As the nickname implies, the only practical way to get information from the execution of the script is to use the print(...) function to log data to the console window. In our example, it would be common to add a print to the loop body to see what is happening for each iteration:

This provides an easily understood view at what the script is doing, but it does require some repetition of logic. This repetition makes it easier for errors to be missed, which can cause significant losses of time. The fact that the code is stored permanently is the biggest advantage this has over the REPL, but it provides a poorer user experience for the programmer. Typos and simple errors can become frustrating as there is a necessary context switch from editing the file to running it in the terminal.² It can also be more difficult to see the information you need at a glance, depending on how you structure your print statements. Despite these flaws, its simplicity makes it very easy to add debugging statements to an existing system, so this is one of the most commonly used approaches to debugging, especially when trying to get a broad understanding of a problem.

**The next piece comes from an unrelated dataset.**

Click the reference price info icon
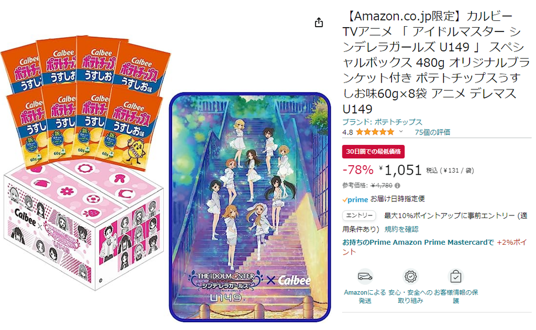Viewport: 536px width, 330px height. [397, 186]
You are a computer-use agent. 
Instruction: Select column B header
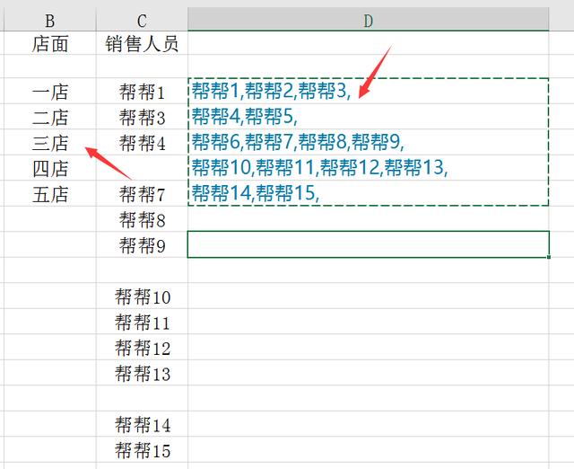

Prototyping with scripts and pdb

pdb, the built-in Python debugger, is the single most useful tool in any Python developer’s arsenal. It is the most effective way to debug complex pieces of code and is practically the only way of examining what a Python script is doing inside multistage expressions like list comprehensions.³

In many ways, prototyping code is a specialized form of debugging. We know that the code we’ve written is incomplete and contains errors, but rather than trying to find a single flaw, we’re trying to build up complexity in stages. Many of pdb’s features to assist in debugging make this easier.

When you start a pdb session, you see a (Pdb) prompt that allows you to control the debugger. The most important commands, in my view, are step, next, break, continue, prettyprint, and debug.⁴

Both step and next execute the current statement and move to the next one. They differ in what they consider the “next” statement to be. Step moves to the next statement regardless of where it is, so if the current line contains a function call, the next line is the first line of that function. Next does not move execution into that function; it considers the next statement to be the following statement in the current function. If you want to examine what a function call is doing, then step into it. If you trust that the function is doing the right thing, use next to gloss over its implementation and get the result.

break and continue allow for longer portions of the code to run without direct examination. break is used to specify a line number where you want to be returned to the pdb prompt, with an optional condition that is evaluated in that scope, for example, break 20 x==1. The continue command returns to the normal flow of execution; you won’t be returned to a pdb prompt unless you hit another breakpoint.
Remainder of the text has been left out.